## Exercise directions
Please return every line in the entries below with the word "negro" in it.

(Records excerpted from a collection)

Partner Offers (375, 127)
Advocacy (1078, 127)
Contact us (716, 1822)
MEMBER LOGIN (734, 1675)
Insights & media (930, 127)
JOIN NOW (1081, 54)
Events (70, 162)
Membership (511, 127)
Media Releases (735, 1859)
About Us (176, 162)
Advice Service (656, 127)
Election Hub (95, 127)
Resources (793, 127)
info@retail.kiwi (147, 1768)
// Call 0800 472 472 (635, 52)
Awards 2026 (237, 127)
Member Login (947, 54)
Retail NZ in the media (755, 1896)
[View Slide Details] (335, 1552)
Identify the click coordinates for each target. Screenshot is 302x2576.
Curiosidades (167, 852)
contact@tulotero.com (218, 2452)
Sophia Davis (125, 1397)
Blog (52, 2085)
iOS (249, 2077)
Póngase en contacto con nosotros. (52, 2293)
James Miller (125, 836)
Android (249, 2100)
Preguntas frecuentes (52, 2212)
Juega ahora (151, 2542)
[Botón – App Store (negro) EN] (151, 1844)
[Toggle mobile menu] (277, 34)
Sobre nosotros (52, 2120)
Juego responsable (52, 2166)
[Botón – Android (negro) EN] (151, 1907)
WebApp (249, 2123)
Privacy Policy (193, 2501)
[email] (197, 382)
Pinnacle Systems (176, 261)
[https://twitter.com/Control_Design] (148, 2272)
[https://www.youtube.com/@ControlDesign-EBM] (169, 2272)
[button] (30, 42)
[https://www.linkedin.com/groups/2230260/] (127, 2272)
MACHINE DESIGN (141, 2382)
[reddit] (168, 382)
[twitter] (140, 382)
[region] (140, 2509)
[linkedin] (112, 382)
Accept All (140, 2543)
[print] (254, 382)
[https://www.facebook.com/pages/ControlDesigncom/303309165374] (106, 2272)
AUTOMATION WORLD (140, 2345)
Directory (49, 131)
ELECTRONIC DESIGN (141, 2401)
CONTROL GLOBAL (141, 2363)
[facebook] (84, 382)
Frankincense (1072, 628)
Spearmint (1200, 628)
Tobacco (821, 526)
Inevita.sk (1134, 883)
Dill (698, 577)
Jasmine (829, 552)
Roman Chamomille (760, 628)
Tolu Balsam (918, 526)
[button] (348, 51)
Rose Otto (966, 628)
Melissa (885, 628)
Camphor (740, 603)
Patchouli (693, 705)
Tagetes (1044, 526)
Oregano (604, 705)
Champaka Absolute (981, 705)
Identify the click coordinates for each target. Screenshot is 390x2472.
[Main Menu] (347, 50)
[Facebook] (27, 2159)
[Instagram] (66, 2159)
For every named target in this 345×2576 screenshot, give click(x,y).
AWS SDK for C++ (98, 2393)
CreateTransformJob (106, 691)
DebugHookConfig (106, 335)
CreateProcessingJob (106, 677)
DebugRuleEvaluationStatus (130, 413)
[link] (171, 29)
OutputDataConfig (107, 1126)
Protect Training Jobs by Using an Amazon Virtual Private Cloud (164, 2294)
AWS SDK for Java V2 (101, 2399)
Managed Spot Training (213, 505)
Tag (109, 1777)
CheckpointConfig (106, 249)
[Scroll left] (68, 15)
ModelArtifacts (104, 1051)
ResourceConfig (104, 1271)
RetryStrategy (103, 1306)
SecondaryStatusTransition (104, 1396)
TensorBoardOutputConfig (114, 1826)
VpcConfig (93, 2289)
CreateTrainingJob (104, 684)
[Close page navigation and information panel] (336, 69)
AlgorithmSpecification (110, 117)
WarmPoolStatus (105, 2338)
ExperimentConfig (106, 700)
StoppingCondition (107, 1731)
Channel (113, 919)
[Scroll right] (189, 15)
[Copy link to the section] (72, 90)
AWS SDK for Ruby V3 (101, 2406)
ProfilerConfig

## Reply to the task
[Botón – App Store (negro) EN] (151, 1844)
[Botón – Android (negro) EN] (151, 1907)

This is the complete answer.